My research spans multiple systems, from the forests of the Northeastern US to the street tree populations in our cities. My overarching research question is: what drives changes in urban and wildland forests? To address this, I utilize and contribute to long-term data sets on tree demography, forest biomass, and spatially-explicit tree growth.
Current studies include:
- Urban tree database and allometric equations
- Climate-ready trees for Southern California communities
- Street tree demography in Claremont and Santa Monica, California
- Structure, function and value of street trees in California
- Understanding neighborhood effects on forest growth and tree competition in a temperate forest
- Demography of decline, disturbance and recovery in a northern hardwood forest
- Best practices and quantified error rates for long-term tagged-tree inventories
- urban forest resilience
- multiple disturbances
- neighborhood dynamics of forest ecosystems
- tree demography
- long-term data
I graduated with a PhD in Environmental Science, Policy and Management from the Forest Ecology & Ecosystem Dynamics Lab at UC Berkeley.
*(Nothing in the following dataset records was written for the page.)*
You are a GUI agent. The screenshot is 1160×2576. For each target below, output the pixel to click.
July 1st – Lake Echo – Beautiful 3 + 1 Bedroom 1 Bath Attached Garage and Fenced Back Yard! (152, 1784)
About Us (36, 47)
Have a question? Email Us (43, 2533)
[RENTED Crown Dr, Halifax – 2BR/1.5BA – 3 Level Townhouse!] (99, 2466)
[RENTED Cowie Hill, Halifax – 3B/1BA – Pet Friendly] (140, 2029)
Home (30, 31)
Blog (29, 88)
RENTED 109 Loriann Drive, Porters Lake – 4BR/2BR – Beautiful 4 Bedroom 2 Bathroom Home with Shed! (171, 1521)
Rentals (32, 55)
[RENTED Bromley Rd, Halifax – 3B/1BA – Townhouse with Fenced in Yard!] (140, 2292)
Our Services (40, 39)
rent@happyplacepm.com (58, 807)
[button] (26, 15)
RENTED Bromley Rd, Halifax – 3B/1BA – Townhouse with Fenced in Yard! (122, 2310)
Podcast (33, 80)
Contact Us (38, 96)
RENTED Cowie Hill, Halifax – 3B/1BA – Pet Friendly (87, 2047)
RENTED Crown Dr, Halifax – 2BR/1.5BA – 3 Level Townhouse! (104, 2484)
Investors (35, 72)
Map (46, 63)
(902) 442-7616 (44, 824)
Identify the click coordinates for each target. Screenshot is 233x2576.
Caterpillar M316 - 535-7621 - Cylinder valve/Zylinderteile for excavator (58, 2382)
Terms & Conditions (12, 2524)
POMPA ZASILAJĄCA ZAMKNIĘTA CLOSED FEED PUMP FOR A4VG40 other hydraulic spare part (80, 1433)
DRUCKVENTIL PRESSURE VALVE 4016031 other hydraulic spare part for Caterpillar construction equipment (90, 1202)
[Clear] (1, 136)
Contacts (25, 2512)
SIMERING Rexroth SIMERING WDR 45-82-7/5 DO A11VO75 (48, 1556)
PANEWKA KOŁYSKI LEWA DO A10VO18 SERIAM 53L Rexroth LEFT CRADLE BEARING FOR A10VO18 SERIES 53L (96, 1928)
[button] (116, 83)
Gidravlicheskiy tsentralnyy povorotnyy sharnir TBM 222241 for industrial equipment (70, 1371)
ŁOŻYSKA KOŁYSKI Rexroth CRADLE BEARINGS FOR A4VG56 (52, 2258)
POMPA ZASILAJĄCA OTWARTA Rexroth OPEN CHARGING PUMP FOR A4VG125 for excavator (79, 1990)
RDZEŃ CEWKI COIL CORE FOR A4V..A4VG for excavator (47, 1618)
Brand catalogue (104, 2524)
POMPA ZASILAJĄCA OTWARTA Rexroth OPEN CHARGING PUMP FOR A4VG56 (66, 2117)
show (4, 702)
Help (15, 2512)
The title of my dissertation is “Patterns and process of forest growth: the role of neighborhood dynamics and tree demography in a northern hardwood forest”. The sustainability of the northern hardwood forest is threatened by disturbances and perturbations including chronic air pollution, invasive pests, and rare catastrophic events. Hubbard Brook Experimental Forest (HBEF) in New Hampshire is a prime example of a forest experiencing multiple environmental stressors with serious but subtle impacts. Long-term studies at HBEF have documented a decline in forest biomass accumulation that seems to be the result of reduced growth of the dominant tree species: sugar maple (Acer saccharum Marsh.) and beech (Fagus grandifolia Ehrh.). Previous studies have linked soil calcium depletion resulting from acidic deposition to reduced health in sugar maple. In addition, the spread of the exotic scale insect, Cryptococcus fagisuga Lind., that produces bark cankering has reduced growth rates in beech trees. Each of these perturbations may influence species competitive hierarchies. My dissertation focused on teasing apart these complex competitive interactions in relation to tree growth and examines the role of chronic acid deposition and an ice storm on demographic processes that affect forest productivity. In addition, I synthesized best practices for evaluating changes in forest dynamics through tagged-tree inventories.